Cait Uncensored: What is gender dysphoria, for those who don’t know the term?
RC: To me, gender dysphoria is the extreme hatred and discomfort towards your body because you don’t feel the sex you were assigned at birth.
Cait Uncensored: Have you ever had feelings of gender dysphoria, self-consciousness, depression, frustration or anxiety when you were first discovering you were transgender? Does it still exist?
RC: I went through a really hard time when I first came out and I went through a very hard time when I told my parents that I needed to get top surgery and they made me wait. I went through really dark times with depression due to not being able to get my top surgery when I felt I needed to get it. I had very bad gender dysphoria before my top surgery. I still have a little gender dysphoria but it definitely isn’t bad. I haven’t felt depressed about my body since before getting top surgery. I think I am lucky to feel this way, especially because I haven’t been on hormones.
Cait Uncensored: How did/do you continue to get through it?
RC: For me, playing music helps me get through these struggles. I’ve written a lot of songs about these struggles and about transitioning in general. I also like to journal. It helps to let out any fires that are building inside of me due to feelings of discomfort about my body.
Cait Uncensored: Who has helped you solve this problem? (if it applies)
RC: When I was in high school I had a lot of help learning to accept myself from the school social worker. They helped me be happy with who I am.
CU: Do you have a large group of other transgender friends you are close with who you talk through your issues about?
RC: Yeah, I have many transgender friends. We definitely discuss our issues together a lot and I believe that it helps us all. There is also a strong transgender female to male community on youtube and by watching these videos I feel less alone.
CU: Has anyone ever responded to your identity as trans in a negative way? How did you deal with it?
CU: Who is one famous transgender (if any) member of society who you have been inspired by? How did they help you achieve all your goals and be comfortable with your identity?
RC: I think Charles Asher was one of the first transguys that I watched on youtube. I really looked up to him quite a bit because he was different. Like me, he had long hair, which was a bold thing for a transgender female to male person to have. It was really cool and I admired him a lot for it. His videos gave me a lot of strength when I was first coming out and coming to terms with myself.
CU: How has your top surgery helped you to identify with the gender in which you feel comfortable? (FTM) Has it presented any challenges for you thus far?
RC: The privilege of being a post-operative transgender man, having top surgery, has given me a lot of inner strength and courage.

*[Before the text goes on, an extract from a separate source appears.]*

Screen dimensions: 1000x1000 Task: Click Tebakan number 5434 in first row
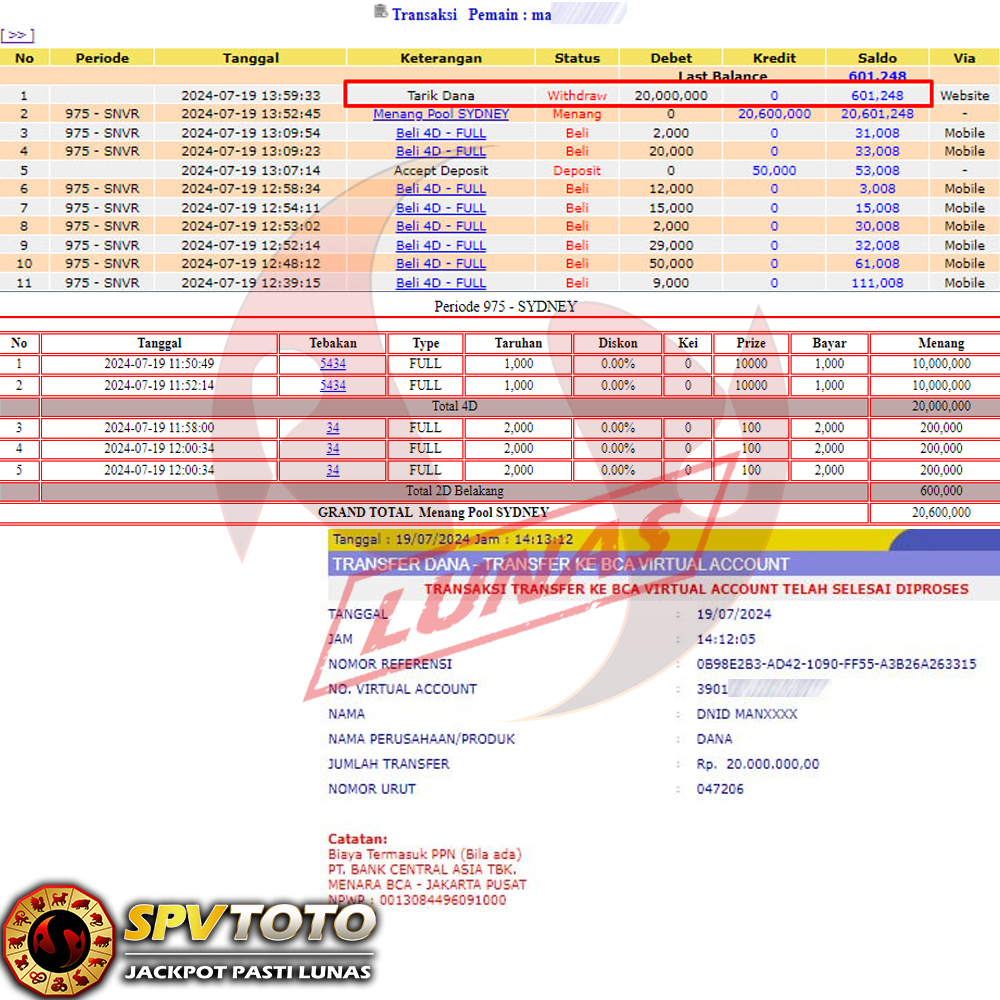(333, 364)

For the first time in my life I feel normal. I can’t explain what normal feels like or compare it to anything relative to anyone else. I just know what normal feels like for me, Ryan. I feel 100% Ryan right now and it’s absolutely wonderful. I’m really lucky.
The only challenge that I have faced after having top surgery is that some people think of it as disgusting or disrespectful. I’ve gotten a lot of negative comments from people that I know. Some people have went to the extreme of telling my Mom that pictures of me (post-operative) shirtless are inappropriate and I shouldn’t have them on the internet.
CU: What is one thing you would like to teach the world about the transgender community in order to create a better overall understanding of trans people in general?
RC: I would like everyone to know that transgender people are just regular people. Transgender people aren’t trying to be different and most of us do not want to be so different. Also, it’s very possible to live a “normal” life as a transgender person. Success can be found just like with any other person.